長渕剛(58)が、8月22日夜から静岡県富士宮市の富士山麓で開催する「10万人オールナイト・ライヴ2015 in 富士山麓」。この一大イベントに向け、さまざまな角度、証言から連載する。

 18日、会場のふもとっぱらに強い雨が降った。7月下旬から設営を始め、このほど完成した巨大なステージもぬれていた。9時間のライブ、前後の入退場を含めると15時間以上は現地に滞在する野外ライブに雨を避ける屋根やテントはない。気になるのは当日の天気だが、18日現在の22、23日の富士宮地方の天気予報は晴れのち曇り。
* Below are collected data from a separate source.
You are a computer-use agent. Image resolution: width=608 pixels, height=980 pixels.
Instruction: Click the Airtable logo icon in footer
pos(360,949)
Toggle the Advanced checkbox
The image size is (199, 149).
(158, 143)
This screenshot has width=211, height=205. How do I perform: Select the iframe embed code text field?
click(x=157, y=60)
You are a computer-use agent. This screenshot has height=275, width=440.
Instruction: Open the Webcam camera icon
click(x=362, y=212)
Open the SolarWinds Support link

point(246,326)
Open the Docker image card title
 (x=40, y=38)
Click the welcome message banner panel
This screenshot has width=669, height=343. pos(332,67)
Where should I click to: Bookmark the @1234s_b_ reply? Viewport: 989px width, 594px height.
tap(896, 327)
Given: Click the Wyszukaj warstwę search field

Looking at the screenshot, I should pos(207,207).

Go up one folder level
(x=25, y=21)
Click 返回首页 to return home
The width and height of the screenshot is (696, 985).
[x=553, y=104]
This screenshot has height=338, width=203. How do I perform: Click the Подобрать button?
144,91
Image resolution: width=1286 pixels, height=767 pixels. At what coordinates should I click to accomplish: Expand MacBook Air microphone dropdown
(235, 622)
山の天気は変わりやすく油断できないが、開催を危ぶむほどの雨が降ることはなさそうだ。

 長渕は「八月の雨の日」「君は雨の日に」「時代は僕らに雨を降らしてる」など雨にまつわる曲やアルバムタイトルがいくつかある。83年の西武球場ライブは雨に見舞われ、伝説として語られている。ただし長渕を長く支えた元スタッフによると「最近の野外ライブが雨の中で行われた記憶がないんですよ」という。11年前の鹿児島・桜島オールナイトライブも、現地は午後2時ごろから強い雷雨に見舞われ、全国から集まり始めた観客を慌てさせた。ところが、炎天下の会場を一瞬にして冷ましたかと思うと、すぐにやみ、その後は降水確率0%までに回復。翌朝には雄大な桜島上空に朝日が昇っていくなど、「晴れ男」ぶりを発揮している。

 しかし、主催社はファンに「持参していただきたいもの」と呼びかけるものの1つに雨具を挙げている。「キャンプや登山で使うしっかりしたもの」という注釈付きだ。雨というより、寒さ対策の必需品だ。

 連日気温35度に迫る静岡県内だが、会場は海抜830メートル。ふもとっぱらのスタッフは「日中は平均して28度ぐらいですが、夜は15度ぐらい。それを下回ることもあります。シャツ1枚では寒いです」という。ライブは長丁場で、激しい寒暖差が体調不良を招きかねない。仮に雨まで降ると、低体温症を発症する可能性が高まる。

 他にも帽子や長袖シャツに虫よけ、虫刺され薬とキャンプや登山の必需品が挙げられている。これらはさらに詳しく、ファンクラブ会報やライブの公式HPに掲載されている。これほど周到な準備を呼びかける音楽イベントは他にない。【特別取材班】

 ◆人口13万人の富士宮市に10万人が集まるが、最寄り駅からの徒歩移動は難しく、会場へ向かう幹線道路は市内を南北に走る国道139号1本しかない。富士宮市役所未来企画課の芦沢昌洋氏(42)は「22日午前10時~午後6時ごろに混雑し、ピークは午後2時ごろになるのでは」と話す。通行車両を減らすため、自家用車やタクシーの会場乗り入れを禁じ、最終アクセスを全てバスとした。近隣駅や高速道インターチェンジ付近の駐車場をはじめ、青森から鹿児島まで全国54カ所と直行便で結ぶバスツアーが組まれている。